» **Exercise**: Report each line from the records where the string "screenshot" turns up.

» **Records provided**:
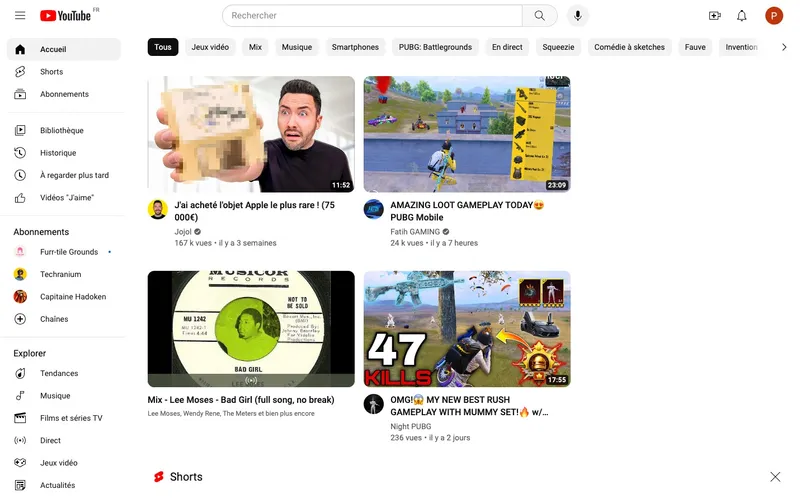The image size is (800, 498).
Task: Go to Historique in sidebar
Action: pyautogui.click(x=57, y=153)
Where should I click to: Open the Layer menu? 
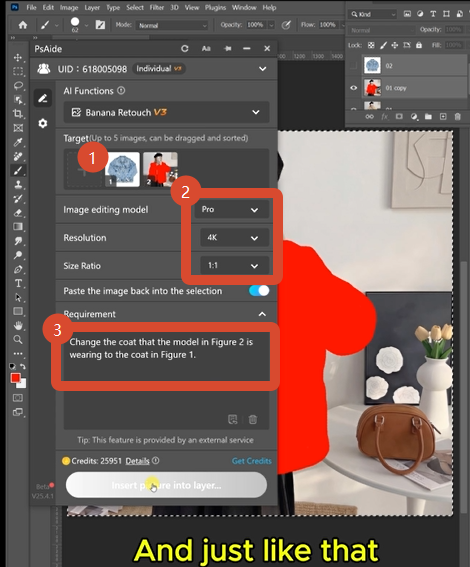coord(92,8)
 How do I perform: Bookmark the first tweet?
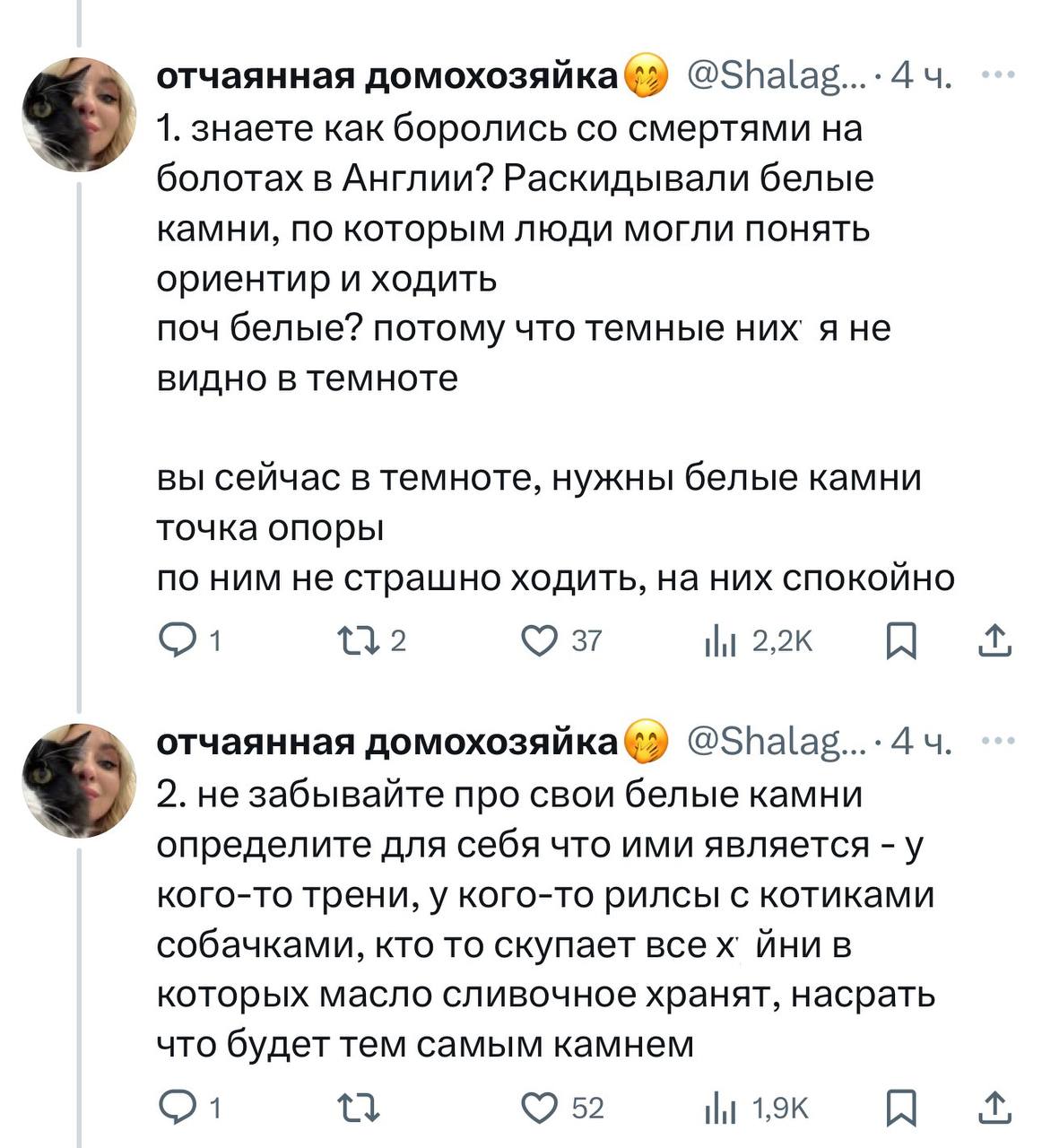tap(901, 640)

---

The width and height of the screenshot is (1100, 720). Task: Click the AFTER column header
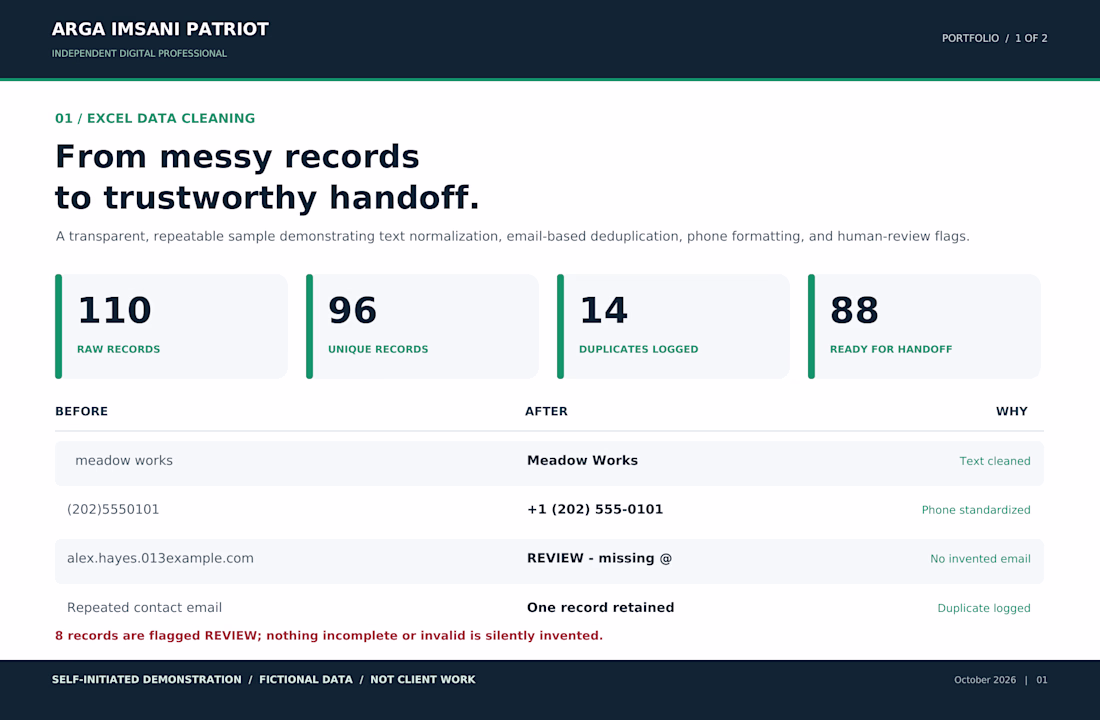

--

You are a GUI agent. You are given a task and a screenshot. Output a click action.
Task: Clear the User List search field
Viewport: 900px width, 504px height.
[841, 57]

» **Task answer**:
The width and height of the screenshot is (1100, 720). Task: Click the AFTER column header
You are a GUI agent. You are given a task and a screenshot. Output a click action.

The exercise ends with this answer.